## Document passage
=== Section Start ===

(LoanSafe.org) – Nobody looks forward to short selling their home (a short sale means a homeowner, because of poor financial situation, sells their property for less than the amount due on the mortgage(s), with all the proceeds going to the lender). Each short sale processed is dependent upon the seller’s lender(s) approval to release the lien in exchange for less than the amount owed on the debt.
The process can be very strenuous and the homeowner could have an offer submitted for many months before the lender finally gives the “ok” on the sale. For borrowers with a junior lien attached to the property, the process may be grueling and the lien holder may request additional funds from the seller in order to settle the account. If the complex and lengthy process fails and the homeowner has explored all options, the end result could be foreclosure.
As in any real estate ventures, expedience is all about being prepared, organized, and possessing the right knowledge.
Here are 10 tips to help you short sale your home fast:
1. Communicate. Begin and sustain an efficient dialogue with a real estate agent, a CPA, and consult with a local real estate/foreclosure attorney. Every state has different laws and regulations, and these are constantly changing across the country. With this trio of advisors, you will certainly stay in the loop as your continue with the process of short selling. Do not think you are going to spend thousands of dollars on these services, the real estate agent gets paid through commission once the sale goes through and a consultation with a local CPA and attorney should cost no more than $200-300.

=== Section End ===

## Exercise
Render this sentence from the short sale article in Spanish: "As in any real estate ventures, expedience is all about being prepared, organized, and possessing the right knowledge."

## Data for analysis
=== Section Start ===

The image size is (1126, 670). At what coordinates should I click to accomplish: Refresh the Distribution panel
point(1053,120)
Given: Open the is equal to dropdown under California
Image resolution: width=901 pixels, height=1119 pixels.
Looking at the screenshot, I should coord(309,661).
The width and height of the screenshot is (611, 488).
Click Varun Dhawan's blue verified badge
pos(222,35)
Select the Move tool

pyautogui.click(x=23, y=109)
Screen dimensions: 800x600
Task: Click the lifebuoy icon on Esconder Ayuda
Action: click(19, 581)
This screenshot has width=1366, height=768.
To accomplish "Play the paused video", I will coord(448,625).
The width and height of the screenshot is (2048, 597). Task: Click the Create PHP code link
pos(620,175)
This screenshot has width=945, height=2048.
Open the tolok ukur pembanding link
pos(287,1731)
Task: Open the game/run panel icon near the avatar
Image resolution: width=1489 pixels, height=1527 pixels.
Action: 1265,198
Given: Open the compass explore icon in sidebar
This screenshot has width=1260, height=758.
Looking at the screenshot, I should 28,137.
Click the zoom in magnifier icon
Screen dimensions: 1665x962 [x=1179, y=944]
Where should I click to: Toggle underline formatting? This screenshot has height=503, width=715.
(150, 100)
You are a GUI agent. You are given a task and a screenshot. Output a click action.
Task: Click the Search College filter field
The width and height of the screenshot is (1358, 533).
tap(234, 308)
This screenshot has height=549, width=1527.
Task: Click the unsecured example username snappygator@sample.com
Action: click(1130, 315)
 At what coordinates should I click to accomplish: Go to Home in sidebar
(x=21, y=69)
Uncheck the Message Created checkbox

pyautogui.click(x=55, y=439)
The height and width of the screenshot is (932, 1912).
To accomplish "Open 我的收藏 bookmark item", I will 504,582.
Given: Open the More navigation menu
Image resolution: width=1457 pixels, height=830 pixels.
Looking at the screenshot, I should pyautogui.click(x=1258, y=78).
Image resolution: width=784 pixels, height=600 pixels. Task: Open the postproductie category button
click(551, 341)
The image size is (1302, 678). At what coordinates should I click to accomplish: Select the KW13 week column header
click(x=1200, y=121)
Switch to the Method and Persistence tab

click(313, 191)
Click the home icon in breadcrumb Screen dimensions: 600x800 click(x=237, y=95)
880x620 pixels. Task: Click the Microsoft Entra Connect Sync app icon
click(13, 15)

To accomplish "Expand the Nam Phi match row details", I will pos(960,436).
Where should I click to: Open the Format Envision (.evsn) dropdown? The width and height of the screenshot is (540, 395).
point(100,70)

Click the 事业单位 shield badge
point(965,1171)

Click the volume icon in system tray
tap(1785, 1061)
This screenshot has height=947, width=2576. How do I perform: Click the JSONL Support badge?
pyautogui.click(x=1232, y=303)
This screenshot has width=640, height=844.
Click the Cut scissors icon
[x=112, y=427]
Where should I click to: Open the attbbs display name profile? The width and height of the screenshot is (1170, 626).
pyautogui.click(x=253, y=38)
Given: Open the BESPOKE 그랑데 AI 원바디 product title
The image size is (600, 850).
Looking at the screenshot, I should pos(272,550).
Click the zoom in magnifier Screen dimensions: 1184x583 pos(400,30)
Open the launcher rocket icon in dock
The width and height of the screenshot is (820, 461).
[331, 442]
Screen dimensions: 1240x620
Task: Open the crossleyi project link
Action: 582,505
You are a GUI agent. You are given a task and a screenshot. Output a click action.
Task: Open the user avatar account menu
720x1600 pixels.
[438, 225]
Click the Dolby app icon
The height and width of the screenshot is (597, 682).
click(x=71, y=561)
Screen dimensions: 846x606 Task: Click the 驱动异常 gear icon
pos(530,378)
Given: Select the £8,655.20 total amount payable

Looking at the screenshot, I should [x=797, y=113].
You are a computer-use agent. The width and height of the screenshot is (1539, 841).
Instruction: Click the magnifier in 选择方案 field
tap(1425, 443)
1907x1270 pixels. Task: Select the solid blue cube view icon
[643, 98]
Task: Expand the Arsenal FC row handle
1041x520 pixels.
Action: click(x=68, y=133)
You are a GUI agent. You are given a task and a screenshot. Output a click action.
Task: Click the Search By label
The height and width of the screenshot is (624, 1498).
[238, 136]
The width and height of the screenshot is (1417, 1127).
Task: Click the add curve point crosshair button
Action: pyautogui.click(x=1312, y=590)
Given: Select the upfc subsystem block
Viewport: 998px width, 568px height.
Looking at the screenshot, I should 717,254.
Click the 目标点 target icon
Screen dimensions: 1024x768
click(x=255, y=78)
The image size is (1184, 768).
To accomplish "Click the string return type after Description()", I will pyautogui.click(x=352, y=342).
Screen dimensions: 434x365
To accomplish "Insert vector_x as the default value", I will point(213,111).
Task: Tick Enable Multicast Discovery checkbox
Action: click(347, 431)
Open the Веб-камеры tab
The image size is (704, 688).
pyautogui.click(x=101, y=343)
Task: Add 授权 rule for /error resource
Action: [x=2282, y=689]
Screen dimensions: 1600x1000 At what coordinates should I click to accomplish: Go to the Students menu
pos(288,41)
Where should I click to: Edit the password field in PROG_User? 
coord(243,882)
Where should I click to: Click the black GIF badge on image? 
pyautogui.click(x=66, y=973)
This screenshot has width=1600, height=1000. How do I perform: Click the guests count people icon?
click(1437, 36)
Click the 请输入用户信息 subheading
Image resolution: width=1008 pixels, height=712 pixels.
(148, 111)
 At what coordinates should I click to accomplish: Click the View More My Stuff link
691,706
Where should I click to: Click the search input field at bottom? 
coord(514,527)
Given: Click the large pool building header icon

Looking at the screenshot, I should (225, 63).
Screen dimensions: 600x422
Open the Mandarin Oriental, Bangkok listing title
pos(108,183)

=== Section End ===

## Response to the task
Como en cualquier emprendimiento inmobiliario, la rapidez depende por completo de estar preparado, ser organizado y poseer los conocimientos adecuados.